A condensed version of the story that originally ran in the Mainichi Daily News is, I'm sorry to say, disappointingly stingy with details and, if anything, raises more questions than it answers.
Tatsuo Onishi, 22, was, for some reason, taking a nap in his car, which was parked outside his parents' home. His slumber was interrupted by a buzzing mosquito, which he tried to kill with a few short bursts from an AK-47 kept under the front seat for just such emergencies.
Actually, Mr. Onishi did no such thing, although things would have almost certainly turned out better, at least from his parents' perspective if not the mosquitoes', if he had.
What Mr. Onishi really did was get out of his car and begin emptying what I'm estimating to be 864 cans of bug spray into the air around his parents' house. At this point, I'm trying to imagine what Mr. Onishi might have been thinking. Was he thinking: Yes, the mosquito is still technically inside my car, but perhaps if I spray outside my car, the mosquito will voluntarily fly out of the window and commit the insect equivalent of hara-kiri in the killing vapors and my car won't reek of Black Flag for the next 30 days.
Or was he thinking: The mosquito has already escaped from my car through an open window but has honorably decided to linger in the vicinity of my parents' house so I can kill it with 864 cans of bug spray and it can atone for the disgrace of interrupting my nap.
Either way, Mr. Onishi clearly believed that he had triumphed over the offending mosquito and so, to celebrate, he flicked his lighter to fire up a cigarette. Unfortunately and who could possibly know this, especially if you had just arisen from a nap? the vapors released from 864 cans of Raid had formed a volatile cloud which became a fireball when ignited by the spark.
Luckily for Mr. Onishi, he suffered only minor burns to his face and neck. Not so luckily for his parents, their house was reduced to ashes.
Proving once again that it is possible to find something positive in even the most tragic of stories, firefighters predicted that the mosquito "probably" perished in the inferno, assuming it wasn't still in Mr. Onishi's car, laughing the mosquito equivalent of its butt off.
I believe there are several possible morals to this story.

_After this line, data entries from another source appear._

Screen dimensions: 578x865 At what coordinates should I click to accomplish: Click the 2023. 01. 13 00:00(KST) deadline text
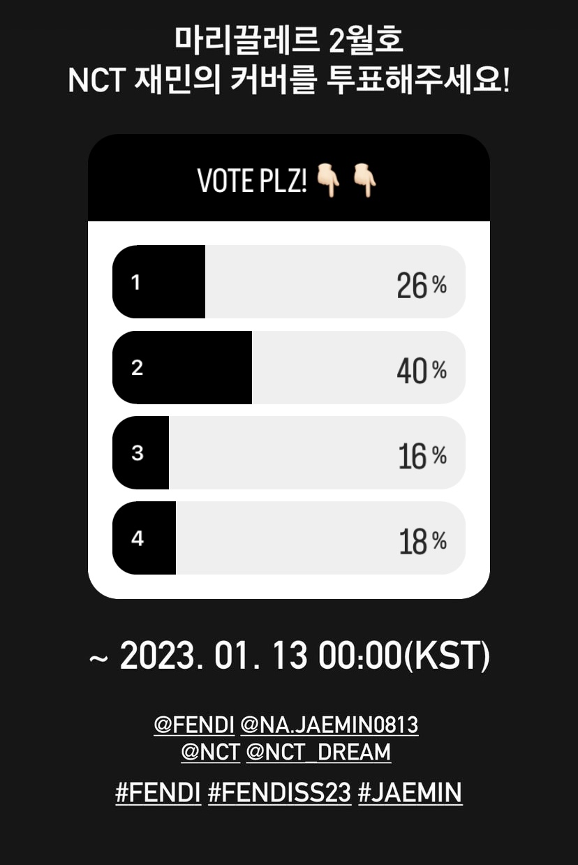tap(289, 656)
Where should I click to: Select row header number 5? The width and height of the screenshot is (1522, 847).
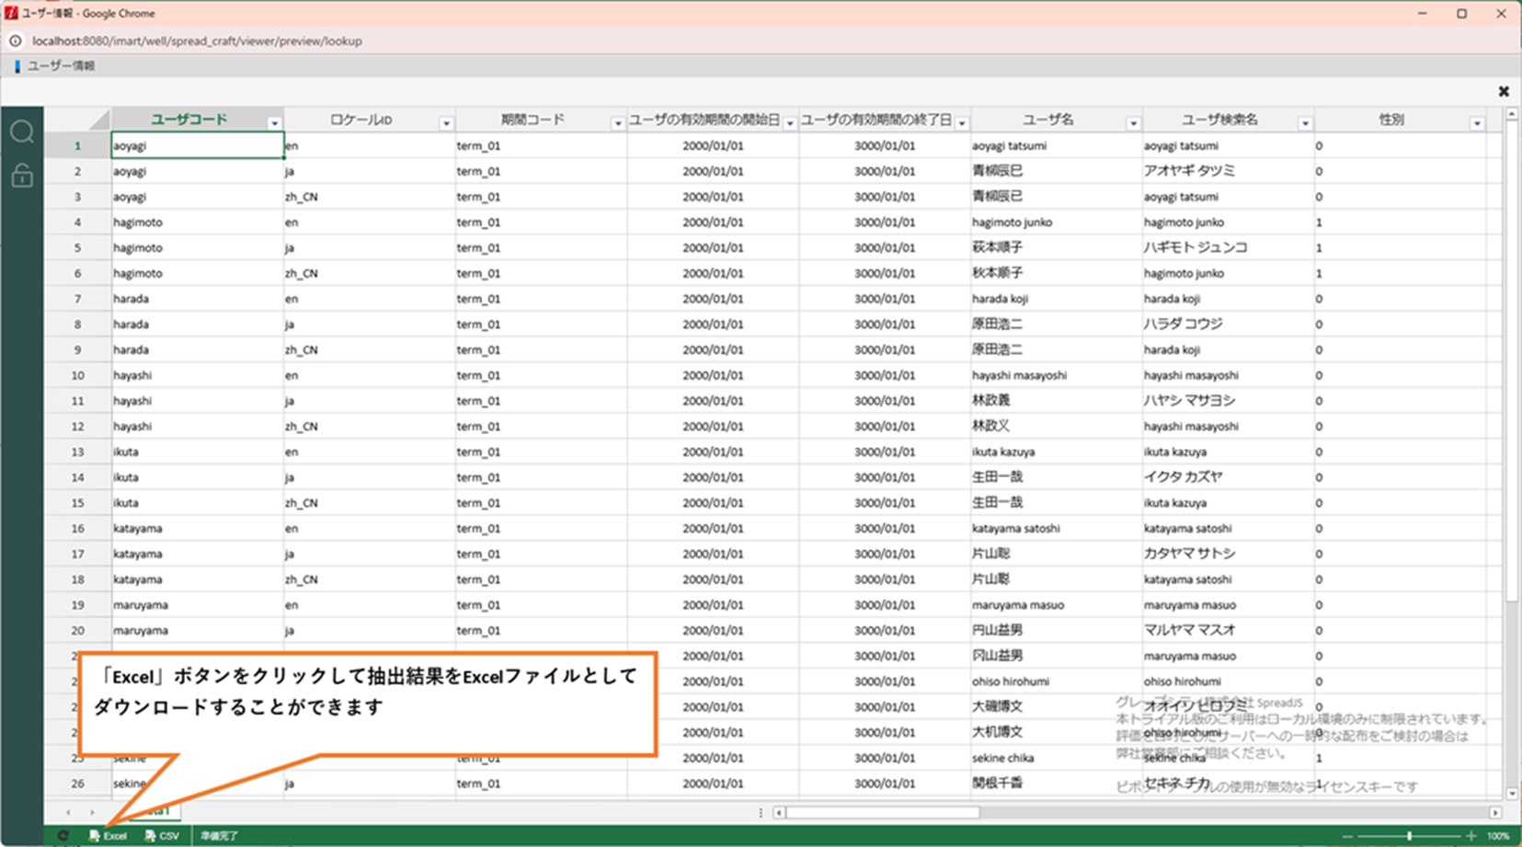coord(77,247)
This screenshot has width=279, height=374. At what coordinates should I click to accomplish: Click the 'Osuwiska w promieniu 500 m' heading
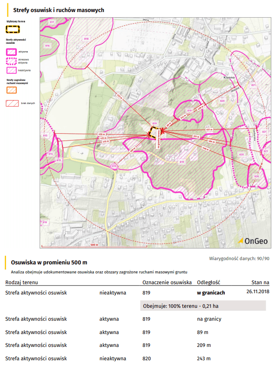click(49, 262)
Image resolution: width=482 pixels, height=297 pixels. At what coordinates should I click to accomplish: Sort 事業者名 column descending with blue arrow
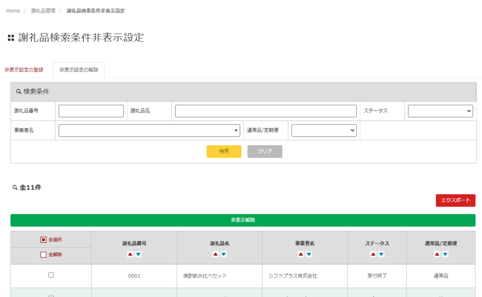coord(309,254)
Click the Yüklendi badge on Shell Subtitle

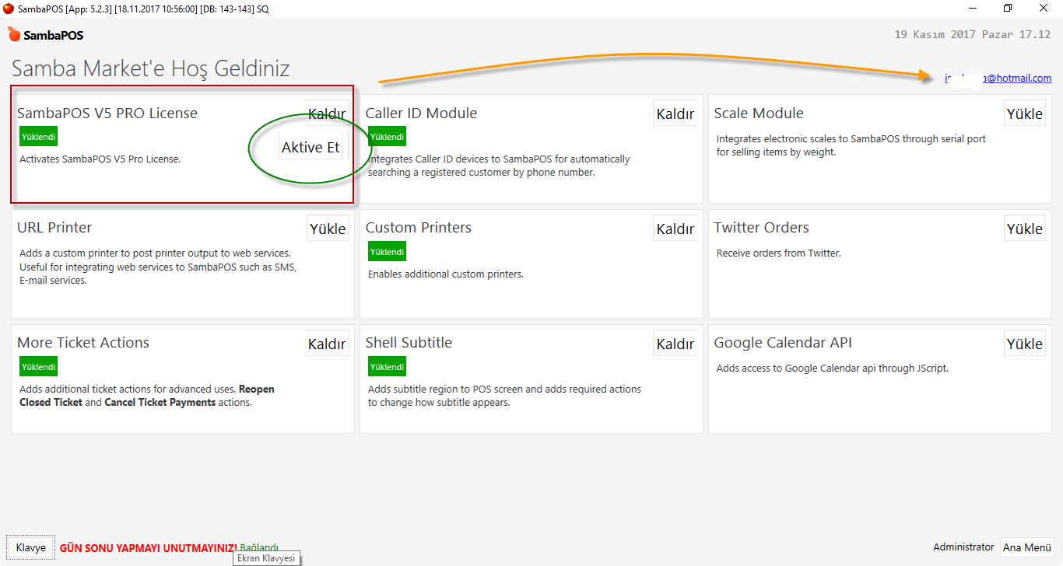[x=387, y=367]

One: If a mosquito flies into your car while you are sleeping, a few well-aimed bursts from a Russian-made assault weapon can be a surprisingly effective solution.
Two: Do not burn down your parents' house with 864 cans of Raid unless you are comfortable with them sleeping in your car with you.
Three: There are plenty more mosquitoes where that one came from.
Four: Going through a boxcar-full of Black Flag every week can get expensive.
Five: Smoking can be hazardous to your health.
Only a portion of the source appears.